Just registered, and am wondering if there is a forum on Dewalts 788 scroll saw.... Am an old woodworker, and want to add one of these to my shop....
Is there something better ??


----------



## Kenbo (Sep 16, 2008)

There are better scroll saws on the market, but the DW788 is a great bang for the buck. Smooth operation, low vibration, 20" throat, variable speed etc. It's a nice saw. I worked on one for years before I got my Excalibur.
You wont be disappointed with the DeWalt


----------



## beaner5463 (Mar 13, 2013)

Just got mine and can't say a bad thing about it! Very smooth, variable speed, but only bummer is you have to buy light and stand separate, but otherwise they are worth the time and money. If you are going to be doing a lot of work on one a Excalibur would prob be the way to go but if it is going to see use only a few days a week the 788 is the way to go.


----------



## rrbrown (Feb 15, 2009)

Welcome to the forum! :thumbsup:

That's the one I want to get also. Kenbo is the man on a scroll saw so his recommendation of it is one of the big determiners for me wanting to get one:thumbsup:.:laughing:


----------



## dodgeboy77 (Mar 18, 2009)

I found a lightly used one on CL about a week ago for $250 with a light and stand. So far I like it! The only problem I had was that one of the (too short) screws holding the light into the frame had stripped the threads. I replaced them with longer screws and all is good there.

I only did some test cuts and one puzzle but it seems to be a smooth saw. Having the blade tension right up front is a big improvment over my previous Hitachi. The blades are easy to change, the dust blower is fairly powerful and the light is bright. 

There is no provision for dust collection but there are solutions to that. Right now I'm waiting for some decent blades to come in the mail (Olson and Flying Durchman) so I can use this saw properly. 

I think you'll be pleased.

Bill


----------



## Rockerbox1 (Jan 21, 2011)

I got a new 788 a month or so ago, and I can say, it is a great saw. Maybe one day when the kids are grown and less expensive, I may upgrade to an Excaliber, but for now, I love my Dewalt, and have cut quite a bit with it already, and more to come.


----------



## Oakwerks (Mar 24, 2013)

beaner5463 said:


> Just got mine and can't say a bad thing about it! Very smooth, variable speed, but only bummer is you have to buy light and stand separate, but otherwise they are worth the time and money. If you are going to be doing a lot of work on one a Excalibur would prob be the way to go but if it is going to see use only a few days a week the 788 is the way to go.
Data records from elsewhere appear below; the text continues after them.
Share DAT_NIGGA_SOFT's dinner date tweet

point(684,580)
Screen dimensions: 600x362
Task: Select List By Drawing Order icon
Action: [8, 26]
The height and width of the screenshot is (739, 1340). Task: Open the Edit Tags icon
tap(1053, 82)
How was the quality ?? I've heard things like the table doesn't line up with the mounting holes, and the blade doesn't center in the hole....


----------



## dodgeboy77 (Mar 18, 2009)

Oakwerks,

Mine's a fairly new Type 2 (you can see a picture of it here: http://www.woodworkingtalk.com/f12/uh-oh-something-followed-me-home-again-49570/ )
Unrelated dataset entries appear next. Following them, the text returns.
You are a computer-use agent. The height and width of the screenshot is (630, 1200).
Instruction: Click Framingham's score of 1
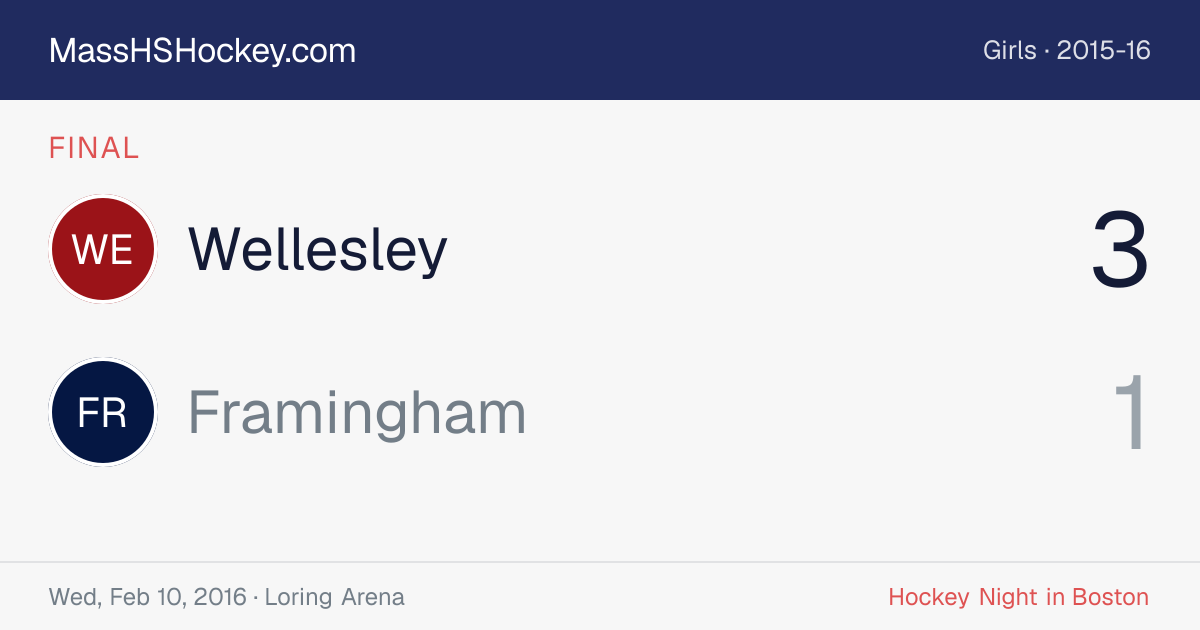[x=1130, y=413]
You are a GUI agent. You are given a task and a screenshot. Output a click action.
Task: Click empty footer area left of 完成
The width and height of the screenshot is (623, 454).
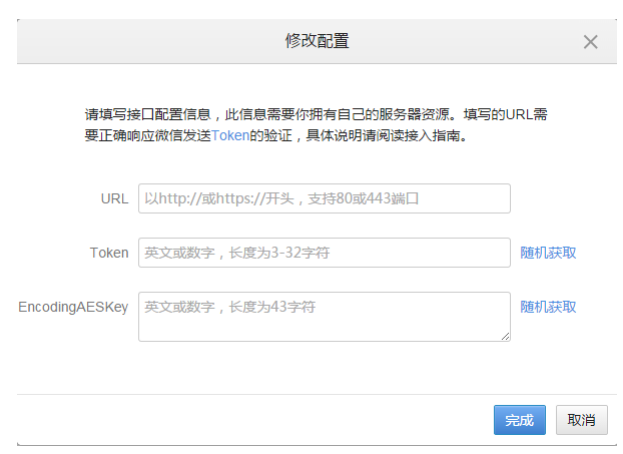pos(250,420)
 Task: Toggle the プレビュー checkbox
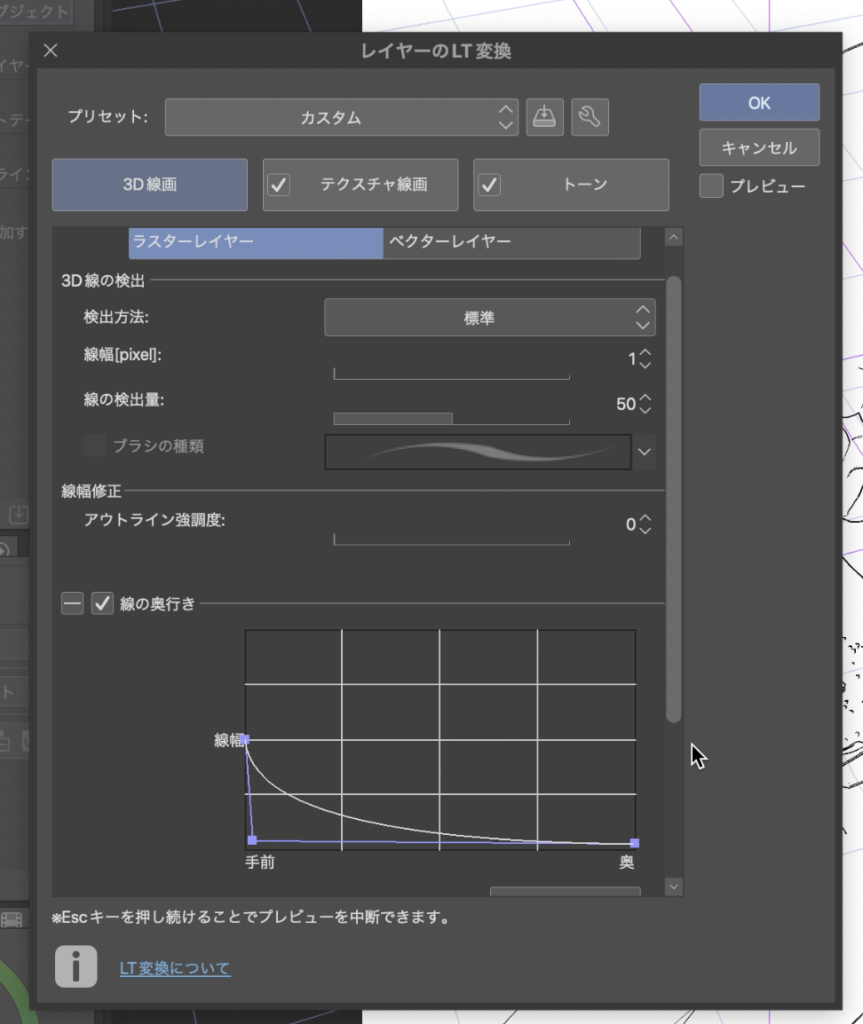click(x=711, y=186)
The table seems to be aligned fine. I took it off to transport it and it mounts with a pivot pin in back and a trunnion adjustment up front. Basically, if you take off the blade and the front adjustment knob the table comes off.

The arc shaped piece that is is the trunnion for the angle adjustment attaches under the table with two allen bolts. It's mounting holes are slotted and this gives you some adjustment in the table position. I wonder if some people don't know there is an adjustment.

This all will probably make more sense if you look at this exploded view for the saw so you can see all the pieces. http://www.ereplacementparts.com/dewalt-dw788-type-scroll-saw-parts-c-1009_2631_2632.html The trunnion is #4.

Bill


----------



## Oakwerks (Mar 24, 2013)

dodgeboy77 said:


> Oakwerks,
> 
> Mine's a fairly new Type 2 (you can see a picture of it here: http://www.woodworkingtalk.com/f12/uh-oh-something-followed-me-home-again-49570/ )
> 
> ...


Thanx, Bill.... I'm sure most of the problems encountered (if any) can be fixed with a little effort.... You guys are great responding so quickly....


----------



## beaner5463 (Mar 13, 2013)

Oakwerks said:


> How was the quality ?? I've heard things like the table doesn't line up with the mounting holes, and the blade doesn't center in the hole....


Everything seemed to match up just like how it was suppose to. When I mounted it to the stand I had already tightened up all bolts and saw wouldn't fit on stand, but I just unloosened the bolts and it matched up just right to the saw to where you had to fasten it down to the stand. When I mounted it to the stand I just took a small pocket sized level and put it on the table and when tightening up bolts made sure it was square. 

So if you buy this saw and the stand, I would just put bolts in and only finger tighten nuts until saw is mounted to stand and you won't have problem like I did but then again it wasn't that big of a deal. Blades that come with it are all I have used so far and with doing some test cuts and turns they seem alright, but I would have agree I am going to have to buy some better Olson and Flying Dutchman blades for it as they are the best on market and have best reviews among scroll sawers. Let us know what you plan on doing.


----------



## Oakwerks (Mar 24, 2013)

beaner5463 said:


> Everything seemed to match up just like how it was suppose to. When I mounted it to the stand I had already tightened up all bolts and saw wouldn't fit on stand, but I just unloosened the bolts and it matched up just right to the saw to where you had to fasten it down to the stand. When I mounted it to the stand I just took a small pocket sized level and put it on the table and when tightening up bolts made sure it was square.
> 
> So if you buy this saw and the stand, I would just put bolts in and only finger tighten nuts until saw is mounted to stand and you won't have problem like I did but then again it wasn't that big of a deal. Blades that come with it are all I have used so far and with doing some test cuts and turns they seem alright, but I would have agree I am going to have to buy some better Olson and Flying Dutchman blades for it as they are the best on market and have best reviews among scroll sawers. Let us know what you plan on doing.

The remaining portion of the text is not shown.